I accept the fact the 'Mats have long roots around the 614. Hell, even Ricki himself got offerred a chance to roadie for them. People love to idolize how they showed up, got messed up, couldn't sober up and then the show was disaster. But since it's the holy Replacements, all is forgiven. Colin always makes fun of me for liking Bon Jovi but the bottom line is that bands like The Replacements and - I hate to say it - Watershed just never really had any mainstream success. Is it sour grapes or jealousy or the same thing? (No offense, CG, still love ya.)
Anyway, one of the more popular "old wives" tales is how the Replacements got their big break by opening for Tom Petty on his wildly successful Full Moon Fever tour but were too cool to even bother trying to win over Petty's fans, drawing boo's and catcalls until the 'Mats eventually quit the tour with their tails between their legs. To hang around Pencilstorm, you would think The Replacements were like the next ELO, and Petty's fans were just too stupid to appreciate them. That is FALSE.
Let me tell you, I was at the Petty / Mats show at Pine Knob in Michigan and the Mats deserved the cool reception they received. First of all, they came on ten minutes late and when they finally started playing the sound was really rough. To quote Slim, "not half bad, but ain't exactly good." And apparently they were too cool to hire a keyboard player to help out, so the songs from Don't Tell a Soul sounded really different from the record. I mean, a record company spends all that money printing and promoting your record and then when they finally get you in front a big crowd the songs sound different? That's just bad business. No wonder The Replacements always had trouble moving product.
Even worse, they made NO attempt to win over the Petty fans who were paying attention, if not enthusiastic. Hell, it was so loud you had to notice. There were no sing-along sections and I'm pretty sure they didn't even say "Hello Cleveland" or anything funny like that. I thought these guys were supposed to be funny. Sure, there weren't many people in their seats yet and I only counted around ten standing and clapping, but they could have tried a LITTLE harder. There were THOUSANDS hitting beach balls on the lawn seats. Way bigger than playing Staches. Just saying!

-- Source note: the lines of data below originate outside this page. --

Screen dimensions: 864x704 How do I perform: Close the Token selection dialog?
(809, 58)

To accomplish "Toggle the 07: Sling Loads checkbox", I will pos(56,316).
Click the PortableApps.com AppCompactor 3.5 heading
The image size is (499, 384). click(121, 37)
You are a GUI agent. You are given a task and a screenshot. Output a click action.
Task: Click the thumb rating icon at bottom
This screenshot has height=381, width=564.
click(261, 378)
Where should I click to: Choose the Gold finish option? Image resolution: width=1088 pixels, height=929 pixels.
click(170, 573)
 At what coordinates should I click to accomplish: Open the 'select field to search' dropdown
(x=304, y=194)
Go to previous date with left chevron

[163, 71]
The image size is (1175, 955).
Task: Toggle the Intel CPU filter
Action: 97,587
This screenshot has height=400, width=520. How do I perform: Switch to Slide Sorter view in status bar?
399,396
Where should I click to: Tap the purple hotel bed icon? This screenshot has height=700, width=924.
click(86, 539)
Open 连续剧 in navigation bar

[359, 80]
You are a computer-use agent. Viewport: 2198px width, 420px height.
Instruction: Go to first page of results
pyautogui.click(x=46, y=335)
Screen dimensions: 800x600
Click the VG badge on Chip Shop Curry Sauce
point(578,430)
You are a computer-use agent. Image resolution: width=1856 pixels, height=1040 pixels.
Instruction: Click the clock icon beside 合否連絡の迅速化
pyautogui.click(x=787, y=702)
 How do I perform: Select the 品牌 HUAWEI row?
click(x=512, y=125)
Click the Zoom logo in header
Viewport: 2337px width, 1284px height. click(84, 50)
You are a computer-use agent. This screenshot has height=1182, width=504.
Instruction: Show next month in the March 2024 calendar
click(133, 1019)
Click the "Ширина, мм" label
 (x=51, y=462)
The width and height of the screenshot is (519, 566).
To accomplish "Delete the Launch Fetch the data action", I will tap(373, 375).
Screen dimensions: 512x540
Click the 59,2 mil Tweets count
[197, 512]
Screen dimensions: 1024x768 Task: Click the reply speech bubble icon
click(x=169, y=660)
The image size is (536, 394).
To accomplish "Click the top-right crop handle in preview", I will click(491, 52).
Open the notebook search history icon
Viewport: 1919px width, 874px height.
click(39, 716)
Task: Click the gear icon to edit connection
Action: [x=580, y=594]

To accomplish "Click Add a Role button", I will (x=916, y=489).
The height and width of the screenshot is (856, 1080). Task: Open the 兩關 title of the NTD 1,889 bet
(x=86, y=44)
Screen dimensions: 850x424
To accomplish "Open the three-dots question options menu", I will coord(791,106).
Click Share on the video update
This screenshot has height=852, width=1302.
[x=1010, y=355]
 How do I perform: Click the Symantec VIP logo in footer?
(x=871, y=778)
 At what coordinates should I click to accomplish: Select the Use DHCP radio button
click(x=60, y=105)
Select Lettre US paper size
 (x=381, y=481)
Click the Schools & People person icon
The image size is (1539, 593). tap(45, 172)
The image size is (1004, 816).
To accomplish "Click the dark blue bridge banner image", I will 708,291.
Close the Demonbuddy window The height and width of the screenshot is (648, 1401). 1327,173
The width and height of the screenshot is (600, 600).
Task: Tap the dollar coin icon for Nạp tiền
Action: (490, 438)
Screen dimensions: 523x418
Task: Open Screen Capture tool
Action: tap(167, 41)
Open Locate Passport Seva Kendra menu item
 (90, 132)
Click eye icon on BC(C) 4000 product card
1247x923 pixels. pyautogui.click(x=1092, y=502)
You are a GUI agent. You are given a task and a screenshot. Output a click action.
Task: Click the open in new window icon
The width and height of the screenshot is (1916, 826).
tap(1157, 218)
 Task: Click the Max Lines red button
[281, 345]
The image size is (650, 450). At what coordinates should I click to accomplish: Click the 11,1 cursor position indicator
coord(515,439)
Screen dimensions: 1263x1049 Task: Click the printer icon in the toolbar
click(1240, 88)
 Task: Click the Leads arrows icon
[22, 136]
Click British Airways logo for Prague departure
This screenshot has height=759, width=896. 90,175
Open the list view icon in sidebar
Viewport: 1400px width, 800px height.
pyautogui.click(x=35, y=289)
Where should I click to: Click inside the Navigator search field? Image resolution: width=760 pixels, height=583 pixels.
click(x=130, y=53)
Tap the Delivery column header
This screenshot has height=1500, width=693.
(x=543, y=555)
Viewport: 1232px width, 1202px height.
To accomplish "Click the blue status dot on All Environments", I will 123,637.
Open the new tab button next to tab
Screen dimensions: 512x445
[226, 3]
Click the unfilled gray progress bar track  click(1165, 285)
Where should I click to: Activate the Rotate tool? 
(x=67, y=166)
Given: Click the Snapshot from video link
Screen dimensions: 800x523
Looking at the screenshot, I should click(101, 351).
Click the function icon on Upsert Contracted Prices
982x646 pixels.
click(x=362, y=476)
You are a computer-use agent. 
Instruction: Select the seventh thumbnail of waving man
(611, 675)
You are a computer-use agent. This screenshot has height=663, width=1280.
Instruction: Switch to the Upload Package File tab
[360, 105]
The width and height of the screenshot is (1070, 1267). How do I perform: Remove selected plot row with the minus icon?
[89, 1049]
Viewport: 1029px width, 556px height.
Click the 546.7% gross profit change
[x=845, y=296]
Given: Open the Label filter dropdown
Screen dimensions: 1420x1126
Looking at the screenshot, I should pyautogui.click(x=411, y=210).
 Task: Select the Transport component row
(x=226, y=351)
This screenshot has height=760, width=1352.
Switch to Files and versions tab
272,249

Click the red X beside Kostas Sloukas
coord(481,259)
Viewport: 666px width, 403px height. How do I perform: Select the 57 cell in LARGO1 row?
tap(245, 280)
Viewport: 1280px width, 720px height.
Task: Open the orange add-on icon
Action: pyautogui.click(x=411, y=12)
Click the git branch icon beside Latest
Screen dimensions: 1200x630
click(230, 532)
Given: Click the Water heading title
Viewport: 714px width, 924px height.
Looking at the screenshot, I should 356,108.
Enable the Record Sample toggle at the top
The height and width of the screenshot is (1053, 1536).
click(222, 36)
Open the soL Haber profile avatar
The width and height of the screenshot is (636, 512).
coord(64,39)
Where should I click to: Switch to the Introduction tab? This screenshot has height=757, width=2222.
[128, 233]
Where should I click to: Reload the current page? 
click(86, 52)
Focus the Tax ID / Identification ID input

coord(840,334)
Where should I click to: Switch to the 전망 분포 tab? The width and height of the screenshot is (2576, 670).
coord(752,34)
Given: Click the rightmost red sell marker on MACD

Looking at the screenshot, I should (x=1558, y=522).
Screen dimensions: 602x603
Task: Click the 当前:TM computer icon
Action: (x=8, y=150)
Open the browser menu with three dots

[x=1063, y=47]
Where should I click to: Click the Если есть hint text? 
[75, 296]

Anyway, the set mercifully ended and my future and now ex-wife Kim and I headed backstage for a meet & greet with Tom Petty himself. SCORE! A fraternity buddy of mine had an internship with Petty's record company and the fact that he was also Kim's ex-boyfriend didn't hurt either. Anyway, we are hanging around the green room with about thirty other people and in walks Tom Petty himself! Wearing a top hat and smelling a little…you know.. green…AND acting TOTALLY professional: "Hey folks, thanks for coming." Just as Kim and I were set to have him sign our cassette of Full Moon Fever, Replacements bassist Tommy Stinson lurches into the room, grabs our cassette out of Kim's hands and scrawls "TOM PETTY IS MY DAD" right across the cover. RUINED.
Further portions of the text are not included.